Şükürler olsun Hoca gelmişti. Ne o çocuk arka sıraya mı geçti? Olamaz. Yoksa o da mı bu sınıftaydı? Ben nasıl bir belaya düşmüştüm. Burak'ın yanıma oturduğundan bile haberim yoktu. Çok korkmuştum.
Hoca yoklama almaya başladı. Asena, Aycan, Ahmet, Burak, Poyraz dediğinde onun sesiydi. 'Burada' diye kendini belli eden oydu. Adı Poyrazdı. Hoca 'Masal' dediğinde kafamı hızla çevirerek "Efendim" dedim. Birden tüm sınıf gülmeye başladı. Ah, aptal kafam yoklamada 'Efendim' mi denir? Hemen Düzelterek "Burada" dedim.
Sonunda ders bitmişti. Ama Poyraz tüm ders boyunca bana bakmıştı. Nereden mi biliyorum? Çünkü korkudan bende ona bakıyordum. Son ders olduğu için eşyalarımı hızlıca çantamı koyup sınıftan çıktım.
Şükürler olsun o lanet olası okuldan çıkmıştım. Eve gitmek için hemen yola koyulmuştum.
İçimde kötü bir his vardı. Hissin kötü olduğunu biliyordum ama ne olduğunu bilmiyordum. Adımlarımı hızlandırıp yürümeye devam ettim. Çünkü en güvenli yer evimdi.

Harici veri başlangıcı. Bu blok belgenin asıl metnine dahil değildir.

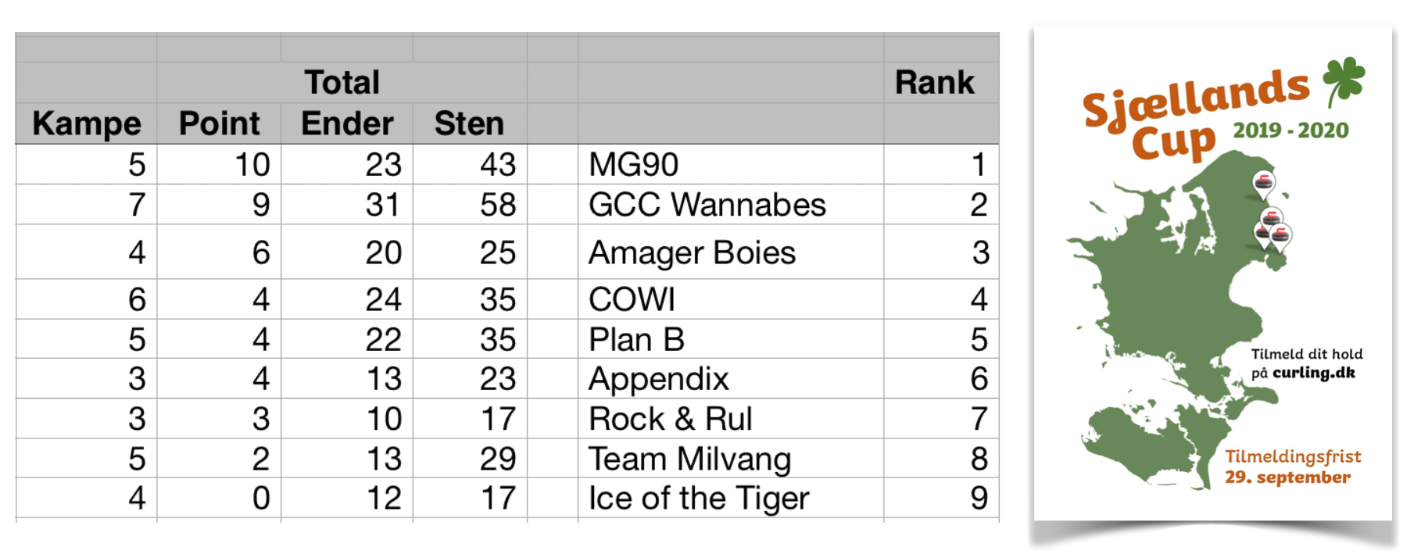Select the Kampe column header
The image size is (1421, 558).
pos(87,123)
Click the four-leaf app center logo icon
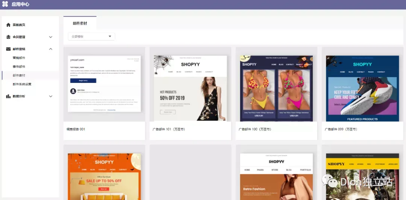The image size is (406, 200). [x=5, y=5]
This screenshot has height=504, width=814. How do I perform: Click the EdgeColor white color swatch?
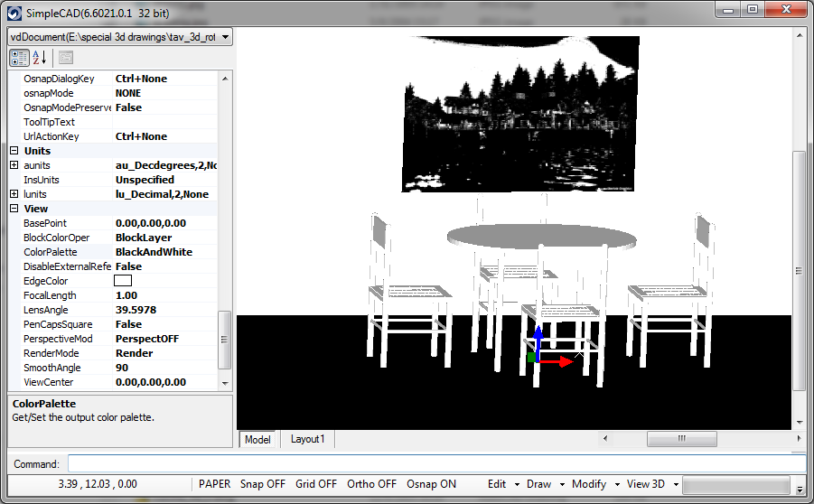pyautogui.click(x=123, y=281)

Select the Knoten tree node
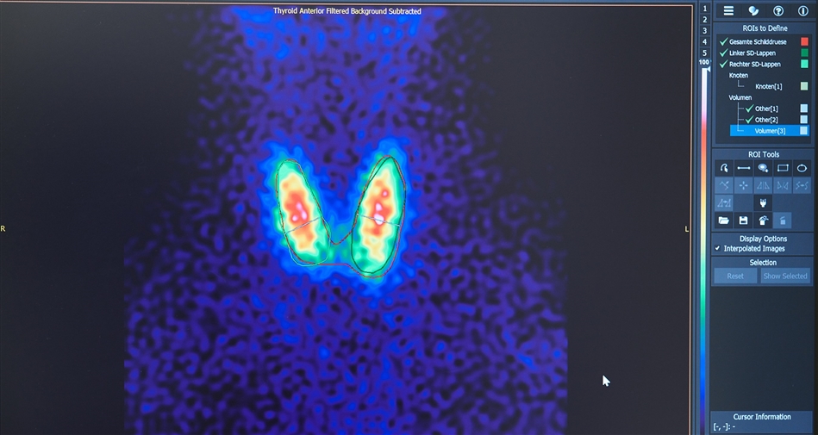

Kafamı çevirip arkaya baktığımda gözlerim fal taşı gibi açılmıştı. İçimdeki kötü hissin nedeni belli oldu. Poyraz beni takip ediyordu. Onu gördüğümü fark edince o da adımlarını hızlandırdı. Bir koşmadığım kalmıştı. Adımlarımı bir tık daha hızlandırarak yürümeye devam ettim. Kafamı çevirip arkaya baktığımda Poyraz yoktu. Gitmişti. Derin bir oh çekip adımlarımı yavaşlatmıştım.
Bir ilerledikten sonra Poyrazın birden karşıma çıkmasıyla irkilerek birkaç adım gerilemiştim. Poyraz tam karşımda duruyordu. Buz kesilmiş mavi gözleriyle bana bakıyordu. Adımımı sağa atarak yoluma devam etmek istedim ama yine önüme geçip gitmeme engel oldu.
Kaşlarımı çatarak "Ne istiyorsun." Poyraz hafif bir gülümsemeyle "Bu sabah gördüğün olayı unutacaksın. Polise gitmeyi bile düşünme yoksa başına bela açmış olursun."
"Yok, polise falan gitmem zaten ben unuttum o olayı." Deyip kurtulmak istedim. "Aferin böyle olursan seninle çok iyi anlaşırız Masal." Dedi ve önümden çekilip gitmeme izin verdi. Hemen hızlanarak oradan uzaklaştım.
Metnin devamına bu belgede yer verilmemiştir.